A group of researchers at the Universidad de Chile in Santiago is interested in the mechanisms of how iron balance affects mitochondria in Friedreich’s ataxia patients and how the balance affects cell function. After the team conducted an extensive literature review, they discovered implications of disrupted iron homeostasis and presented their findings in the article, “Mitochondrial Iron Homeostasis and Its Dysfunctions in Neurodegenerative Disorders,” which was published in the journal Mitochondrion.
Of all the organs in the body, the heart is affected the most by iron accumulation in mitochondria in patients with Friedreich’s ataxia. In the heart, cells deficient in frataxin are also deficient in proteins related to healthy cell function. As a result, cells are unable to conduct normal iron-sulfur cluster (ISC) synthesis, which leads to even more deficiencies in functional proteins.
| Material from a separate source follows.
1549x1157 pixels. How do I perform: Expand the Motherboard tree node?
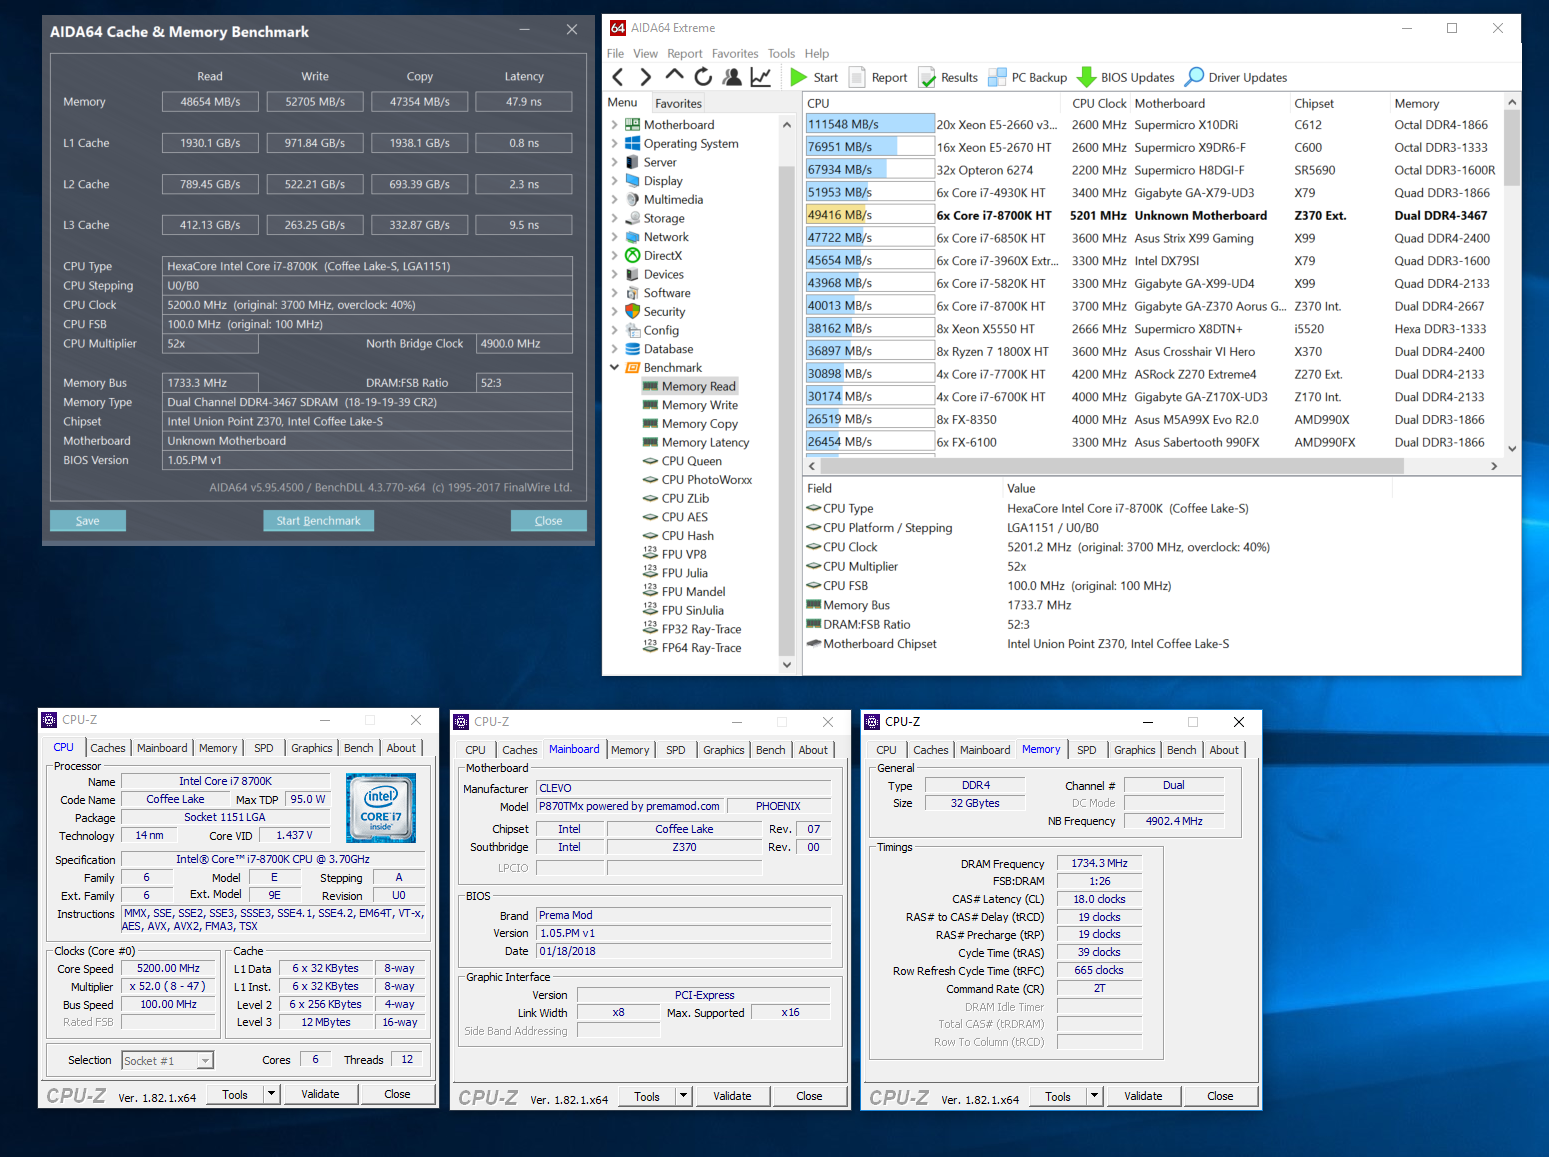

Cells also have trouble synthesizing heme, which is a protein important to carry oxygen in the bloodstream.
Iron imbalance in the mitochondria also culminates in false signals of iron deficiency. This causes cells to increase their uptake and retention of iron and decrease their stores of iron. Although it is not known how exactly these mechanisms are related, it affects normal iron metabolism in patients with Friedreich’s ataxia.
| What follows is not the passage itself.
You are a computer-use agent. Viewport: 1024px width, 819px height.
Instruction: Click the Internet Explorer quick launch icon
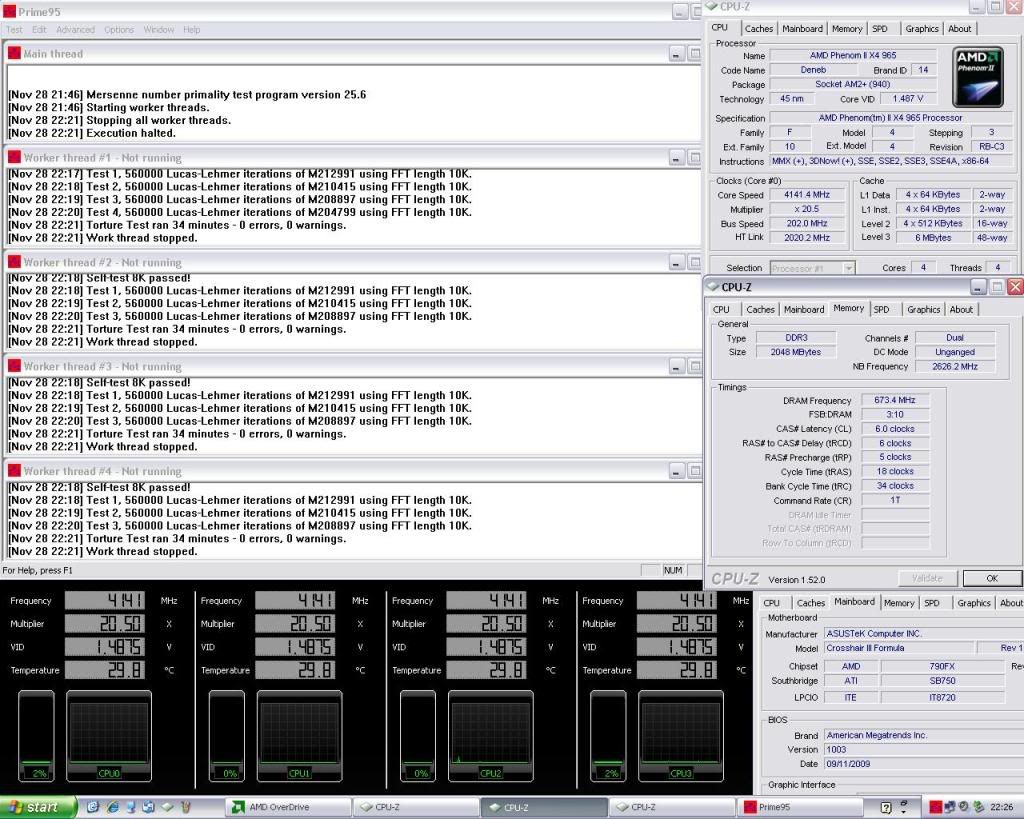pos(113,807)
Despite the knowledge gained throughout the years related to iron homeostasis in the mitochondria, a large number of questions still remains. “A critical question still unanswered is the mechanisms by which mutated frataxin participates in the induction of mitochondrial iron accumulation,” wrote lead author Dr. Natalia P. Mena. “Further knowledge in this subject will be valuable for the design of new therapeutic approaches that may consider the use of mitochondria-targeted iron chelators.”
Iron chelators would, in a sense, “hold onto” the iron that builds up in the mitochondria, protecting the cells from the harms of excess iron. Some compounds are currently under investigation for this purpose, but as is always the case, more studies are required before they are tested in patients with Friedreich’s ataxia.